Almost 90 percent of children die from diarrhoeal diseases that are directly associated with contaminated water, lack of sanitation, says the United Nations Children's Fund (UNICEF).
Globally, an estimated 2,000 children under the age of five die every day from diarrhoeal diseases and of these some 1,800 deaths are linked to water, sanitation and hygiene, the UN agency said as the international community is to mark World Water Day, which falls on Friday this year.
"Sometimes we focus so much on the big numbers, that we fail to see the human tragedies that underlie each statistic," says Sanjay Wijesekera, global head of UNICEF's water, sanitation and hygiene program.
"If 90 school buses filled with kindergartners were to crash every day, with no survivors, the world would take notice," Wijesekera said. "But this is precisely what happens every single day because of poor water, sanitation and hygiene."

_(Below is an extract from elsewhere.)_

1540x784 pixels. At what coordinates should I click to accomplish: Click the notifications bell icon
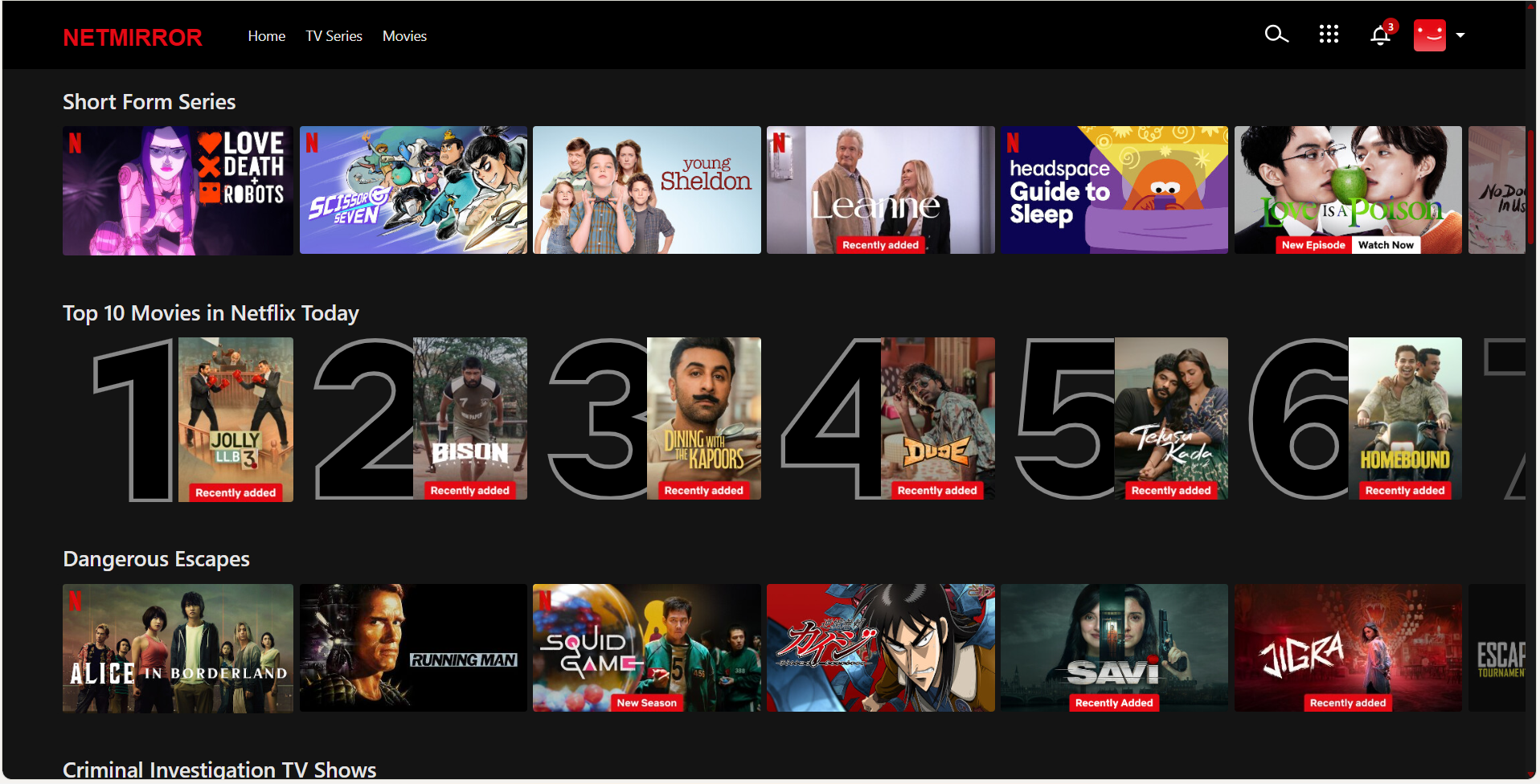click(1380, 35)
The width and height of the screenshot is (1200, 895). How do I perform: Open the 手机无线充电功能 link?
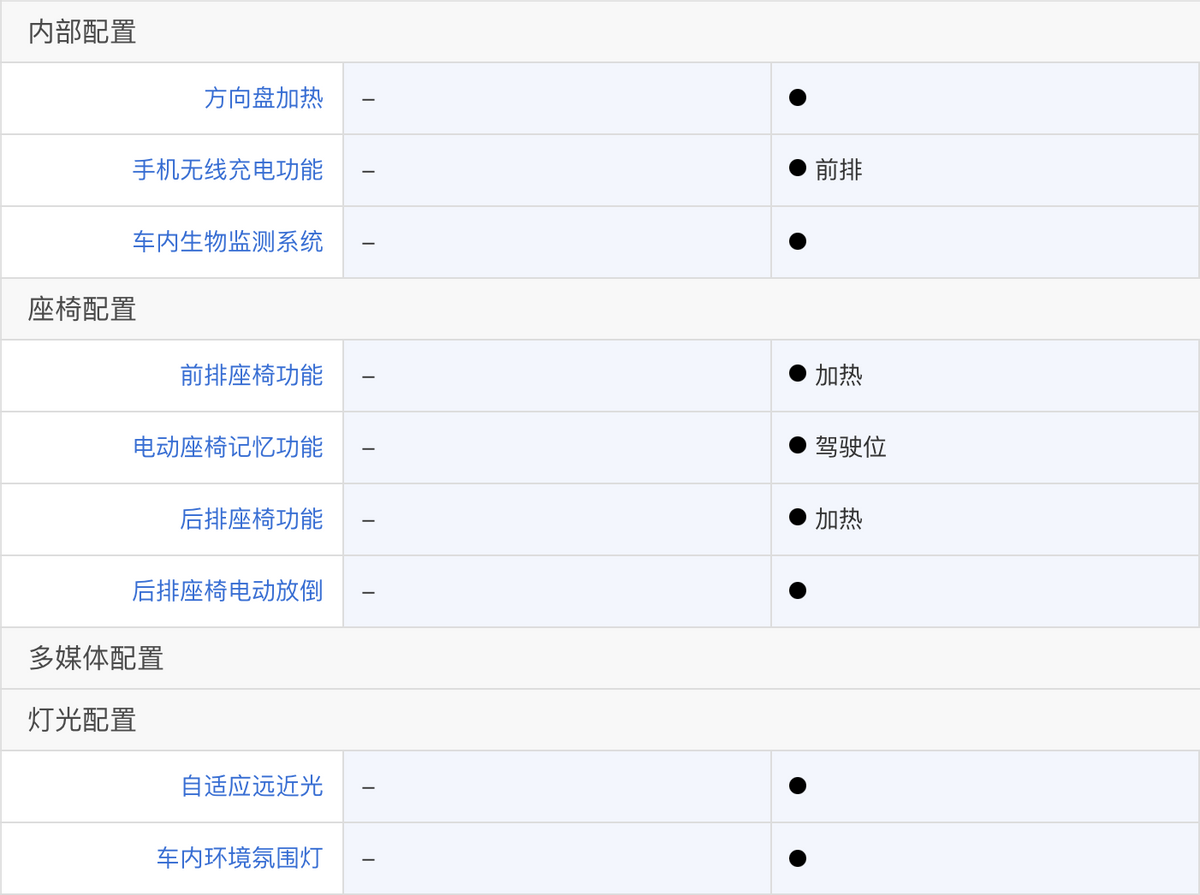228,170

World Water Day has been observed on March 22 since 1993 when the United Nations General Assembly declared the date as World Day for Water.
Almost 90 percent of child deaths from diarrhoeal diseases are directly linked to contaminated water, lack of sanitation, or inadequate hygiene.
Despite a burgeoning global population, these deaths have come down significantly over the last decade, from 1.2 million per year in 2000 to about 760,000 a year in 2011.
Improvements in water and sanitation would greatly contribute to a reduction in child mortality in these counties, UNICEF said.
Progress made since 1990 shows that with the political will, with investment, with a focus on equity and on reaching the hardest to reach, every child should be able to get access to improved drinking water and sanitation, perhaps within a generation, said Wijesekera.